Para além da hepatite viral crónica, o consumo de álcool e doenças hepáticas como a hepatite auto-imune ou a hemocromatose, a síndrome metabólica (obesidade, diabetes tipo 2, hipercolesterolemia) é outra causa possível que é também relativamente comum.
Nestes casos, a monitorização é inicialmente suficiente
Se houver apenas alterações moderadas nos valores hepáticos, ou seja <2×ULN (“limite superior do normal”), o paciente está livre de sintomas e não há indícios de insuficiência hepática, é possível esperar pelo momento. Um novo controlo laboratorial deve ser efectuado após 1-3 meses [2,8]. Recomenda-se um exame ultra-sonográfico em todos os pacientes com valores hepáticos persistentemente anormais. Mais de metade das incidências de transaminases elevadas são
causada por doença hepática gorda não alcoólica (NAFLD), que se caracteriza por um típico parênquima hepático hiperecogénico na ultra-sonografia. O abuso do álcool é também uma causa relativamente comum. A fim de detectar doenças genéticas do fígado, são necessários mais testes laboratoriais. A doença hepática hereditária mais comum – hemocromatose – pode ser detectada através da determinação da saturação da transferrina (cut-off >45%) e da ferritina. As hepatopatias genéticas mais raras são a doença de Wilson ou deficiência de alfa-1 antitripsina.

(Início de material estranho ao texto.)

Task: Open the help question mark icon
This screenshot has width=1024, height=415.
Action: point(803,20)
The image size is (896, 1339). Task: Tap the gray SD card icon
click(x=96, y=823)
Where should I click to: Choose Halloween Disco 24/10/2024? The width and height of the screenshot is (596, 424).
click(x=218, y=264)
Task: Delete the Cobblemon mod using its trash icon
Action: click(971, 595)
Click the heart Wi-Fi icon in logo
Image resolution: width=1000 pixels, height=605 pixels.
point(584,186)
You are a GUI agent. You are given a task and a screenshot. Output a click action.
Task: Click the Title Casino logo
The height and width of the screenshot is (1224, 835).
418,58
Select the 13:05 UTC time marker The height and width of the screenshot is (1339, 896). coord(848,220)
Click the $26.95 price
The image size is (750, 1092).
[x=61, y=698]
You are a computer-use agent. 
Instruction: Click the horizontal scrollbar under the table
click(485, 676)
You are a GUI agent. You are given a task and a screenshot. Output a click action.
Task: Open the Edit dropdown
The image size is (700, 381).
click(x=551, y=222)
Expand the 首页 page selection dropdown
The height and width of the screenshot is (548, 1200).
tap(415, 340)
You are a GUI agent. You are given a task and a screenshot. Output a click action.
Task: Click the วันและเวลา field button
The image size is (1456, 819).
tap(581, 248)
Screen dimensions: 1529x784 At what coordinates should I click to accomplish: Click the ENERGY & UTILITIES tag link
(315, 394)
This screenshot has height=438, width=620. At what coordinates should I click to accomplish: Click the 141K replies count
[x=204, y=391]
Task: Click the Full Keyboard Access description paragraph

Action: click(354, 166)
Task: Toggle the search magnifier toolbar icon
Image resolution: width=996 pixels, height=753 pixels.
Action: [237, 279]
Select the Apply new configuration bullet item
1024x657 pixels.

Em que casos é útil uma biopsia hepática? Por exemplo, para o diagnóstico de esteato-hepatite não alcoólica (NASH) e hepatite auto-imune, para a quantificação da sobrecarga de cobre ou ferro na doença de Wilson ou hemocromatose, e para o esclarecimento da indicação de tratamento na infecção por hepatite B [2,9]. No caso de doença hepática colestática primária, apenas a biopsia hepática permite um diagnóstico definitivo em certos casos, tais como a PSC de pequeno canal ou a doença hepática granulomatosa.
Fonte: FomF Medicina Geral e Interna
Literatura:
- Helbling B: Transaminases, chloestasis, icterus. Beat Helbling, MD. FomF Medicina Geral e Interna, 03.12.2020.
- Zimmermann HW, et al: Dtsch Arztebl 2016; 113(22-23): A-1104/B-924/C-910
- Ruhl CE, Everhart JE: Gastroenterologia 2009; 136: 477-485; e411.
- Unalp-Arida A, Ruhl CE: Hepatologia 2015; DOI: 10.1002/hep.28390. [Epub antes da impressão CrossRef
- Dollinger MM, Fechner L, Fleig WE: Internista (Berl) 2005; 46: 411-420.
- Compêndio Suíço de Drogas.
- HepCare: www.hepcare.ch
- Smellie WS, Ryder SD: BMJ 2006; 333: 481-483 CrossRef MEDLINE PubMed Central.
- Tannapfel A, Dienes HP, Lohse AW: Dtsch Arztebl Int 2012; 109: 477-483.
- Hepatite Suíça, www.hepatitis-schweiz.ch
- Gabinete Federal de Saúde Pública (FOPH): Hepatite B: Causas, consequências, prevenção. 2014, www.bag.admin.ch, (último acesso 04.03.2021)
HAUSARZT PRAXIS 2021; 16(3): 24-25 (publicado 9.3.21, antes da impressão).